Each line from the one containing "986x679 pixels. How" through the last line of the records is to be repeated exactly, with all pictures left out.

(Data extracted from a collection)
_ _ _ _
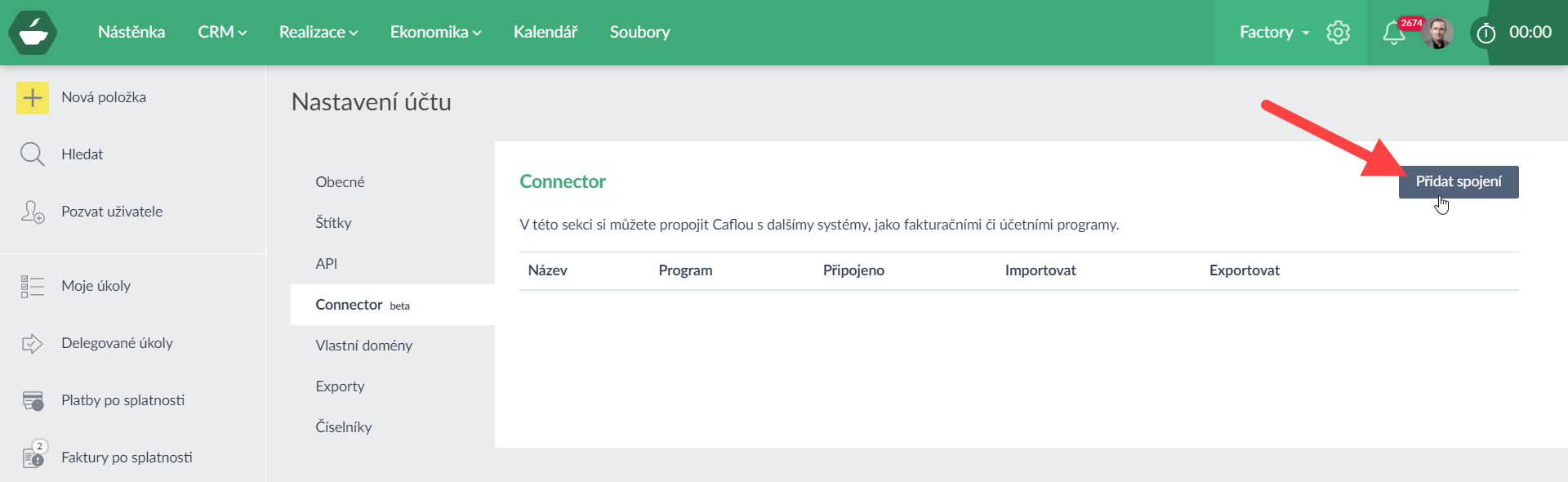Click the Caflou bowl logo

pos(33,33)
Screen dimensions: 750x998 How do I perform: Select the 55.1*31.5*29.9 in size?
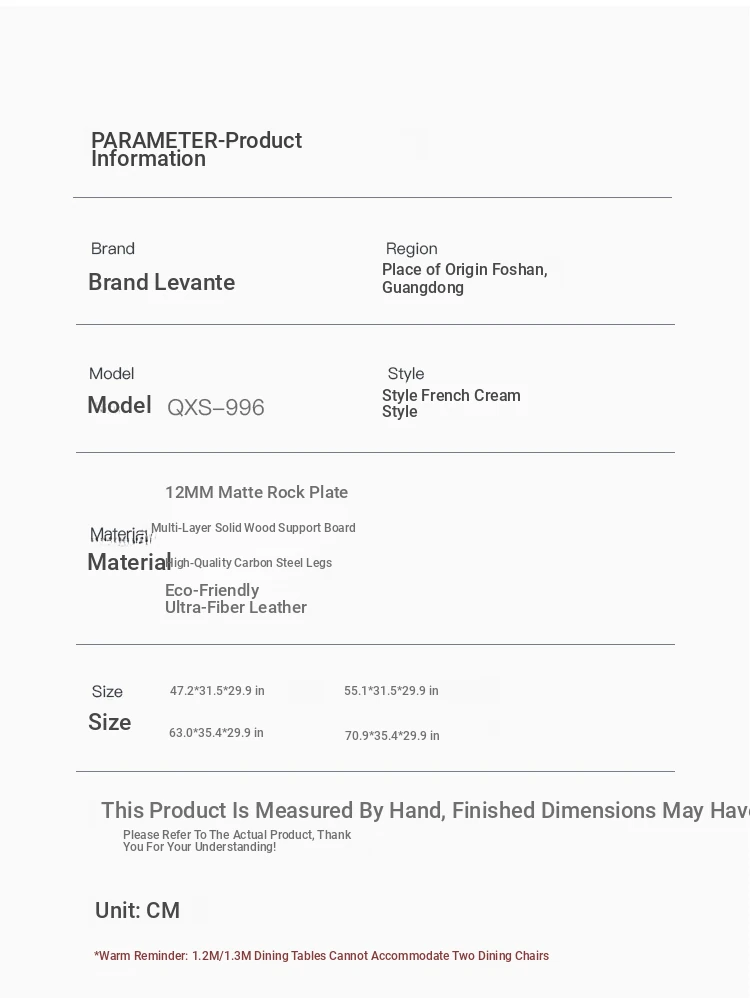point(391,691)
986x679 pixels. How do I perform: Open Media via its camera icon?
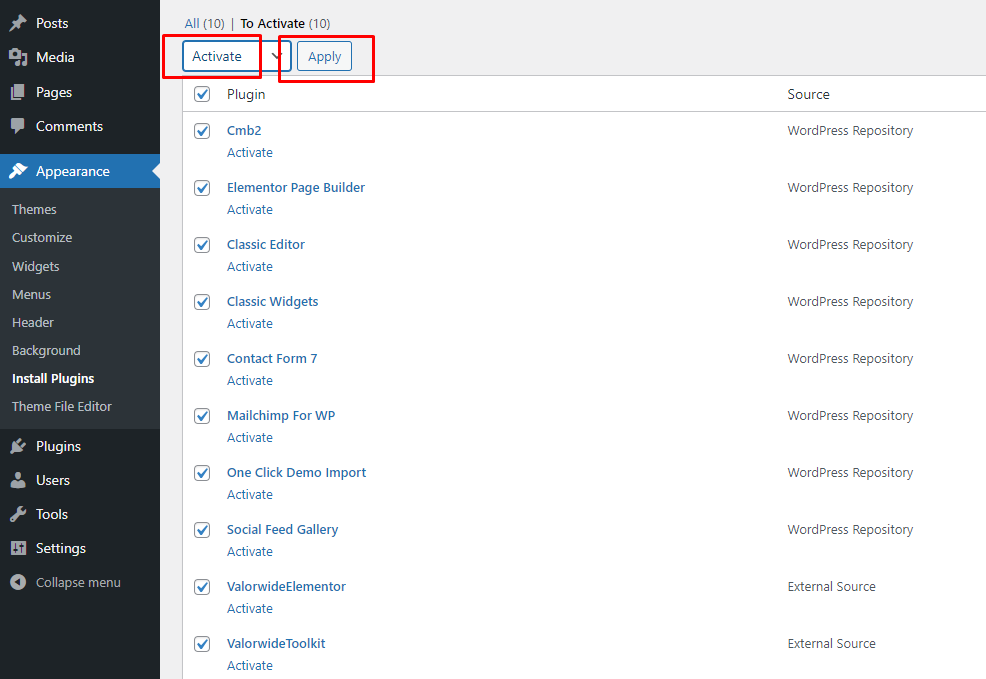point(18,57)
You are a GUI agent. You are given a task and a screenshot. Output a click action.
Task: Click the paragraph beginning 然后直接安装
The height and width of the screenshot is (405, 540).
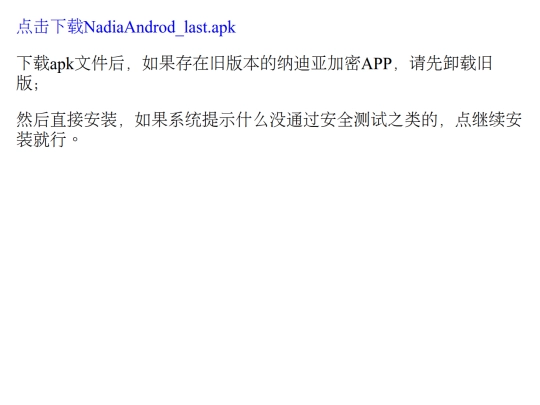coord(269,129)
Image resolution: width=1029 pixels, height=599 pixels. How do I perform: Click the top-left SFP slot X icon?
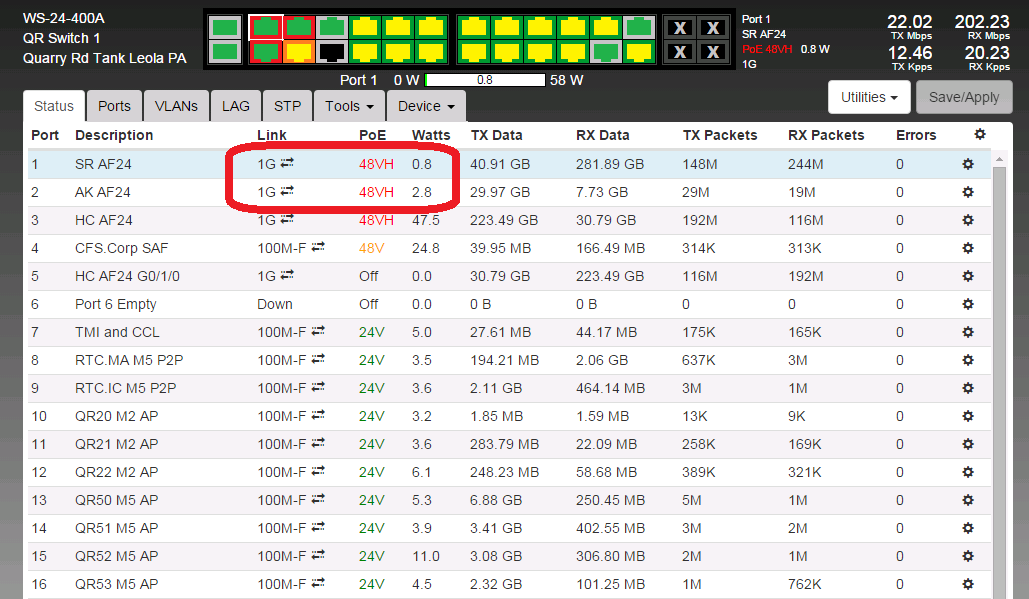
_ _ _ _
→ Solution for this problem
986x679 pixels. How do I perform: Open Media via its camera icon?
point(18,57)
You are a GUI agent. You are given a task and a screenshot. Output a click action.
Task: Click the paragraph beginning 然后直接安装
The height and width of the screenshot is (405, 540).
coord(269,129)
Image resolution: width=1029 pixels, height=599 pixels. How do I perform: Click the top-left SFP slot X icon?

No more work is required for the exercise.